Would that Babbitt had given a source for this perfectly balanced sentence! I’ve publicly asked on more than one occasion whether any of my readers could trace it to its source, until now to no avail. Then, a couple of weeks ago, I heard from Paul Chipchase, a Francophone scholar who wrote as follows:
I think the quotation from Flaubert about running the risk of becoming idiotic oneself is hard to trace because it has been slightly modified to make it more widely applicable and more amusing.

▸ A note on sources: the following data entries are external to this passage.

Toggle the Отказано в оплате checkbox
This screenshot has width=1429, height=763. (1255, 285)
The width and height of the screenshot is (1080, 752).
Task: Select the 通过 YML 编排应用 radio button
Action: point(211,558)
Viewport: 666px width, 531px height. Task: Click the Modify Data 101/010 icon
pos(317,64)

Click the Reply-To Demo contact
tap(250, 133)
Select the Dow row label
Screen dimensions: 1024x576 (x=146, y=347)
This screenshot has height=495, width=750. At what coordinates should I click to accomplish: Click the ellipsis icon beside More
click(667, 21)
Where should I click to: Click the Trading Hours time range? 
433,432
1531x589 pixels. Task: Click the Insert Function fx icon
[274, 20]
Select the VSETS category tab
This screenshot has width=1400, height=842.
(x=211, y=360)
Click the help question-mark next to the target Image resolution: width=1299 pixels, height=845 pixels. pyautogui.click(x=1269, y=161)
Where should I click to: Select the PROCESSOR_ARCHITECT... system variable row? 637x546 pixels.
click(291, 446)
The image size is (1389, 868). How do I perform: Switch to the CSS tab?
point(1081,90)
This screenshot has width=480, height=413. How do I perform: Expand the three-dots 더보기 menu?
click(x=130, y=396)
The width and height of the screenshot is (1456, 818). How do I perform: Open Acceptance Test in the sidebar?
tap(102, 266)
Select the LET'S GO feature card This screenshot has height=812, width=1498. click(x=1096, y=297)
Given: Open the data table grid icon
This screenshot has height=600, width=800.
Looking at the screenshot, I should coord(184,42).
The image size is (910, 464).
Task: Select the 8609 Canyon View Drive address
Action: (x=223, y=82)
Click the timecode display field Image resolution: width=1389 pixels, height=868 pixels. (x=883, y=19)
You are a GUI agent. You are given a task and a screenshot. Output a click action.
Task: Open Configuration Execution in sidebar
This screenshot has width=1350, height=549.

I don’t know by whom.
It looks to me as if the original source of the quotation is this: “A force de nous inquiéter des imbéciles, il y a danger de le devenir soi-même” (By dint of worrying about idiots, there is a danger that we will become stupid ourselves).
Flaubert is speaking of his father’s fear of working as a doctor in a mental hospital because dealing constantly with mad people will make you vulnerable to madness yourself. This memory of his father comes up because Flaubert has just been mocking savagely a piece of recent travel writing by Louis Enault, who has been to Italy and described his journey. He starts criticising other things Enault has written and then pulls himself up short by saying that dwelling too much on second-rate stuff, even to make fun of it, will turn you into an idiot yourself: “Vois-tu le voyage qu’Énault publiera à son retour d’Italie! C’est un polisson et un drôle que de faire un article aussi cavalier que celui-là sur quelqu’un chez qui l’on a dîné sans le lui avoir rendu. Quant à l’article, il est tout simplement bête….Non, si l’on s’arrête à tout cela, et je le dis sérieusement, il y a danger de devenir idiot. Mon père répétait toujours qu’il n’aurait jamais voulu être médecin d’un hôpital de fous, parce que si l’on travaille sérieusement la folie, on finit parfaitement bien par la gagner.—Il en est de même de tout cela. A force de nous inquiéter des imbéciles, il y a danger de le devenir soi-même.”
This is on p. 645 of the new augmented edition of Flaubert’s correspondence, 2014, accessible on the Internet, where I found it, but the older ones have it, too: 1910 edition, Conard, vol. 3, p. 299. It is in Flaubert’s letter to Louise Colet, 28th-29th June 1853. This doesn’t seem to be included in Francis Steegmuller’s English translation of the letters to Louise Colet. There is a not very sprightly English version of it among the extracts from letters at the back of the Bouvard and Pécuchet volume of the 1904 complete works of Flaubert: “You must see the story of the journey that Enault has published on his return from Italy! He is a wag and a droll fellow, who will make an article in that cavalier fashion upon one with whom he has dined without first asking his permission. As for the article, it is simply stupid…No, if one does not keep himself from all this, I say it in all seriousness, there is danger of his becoming an idiot. My father said repeatedly that he never would wish to be a doctor in a hospital for the insane, because if one dealt seriously with madness, he ended by becoming mad himself. It is the same in this case; from becoming too much disturbed by these imbeciles, there is danger of becoming such ourselves.”
The crucial words at the end lack the idea of mocking or railing at imbeciles, even though that’s what Flaubert was doing in the earlier part of the paragraph. Maybe someone else will be able to come up with a closer match to your original version.
That I very much doubt! I rejoice in the solution of this problem, which has nagged at me off and on for a quarter of a century. To you, Paul Chipchase, I doff my hat in gratitude.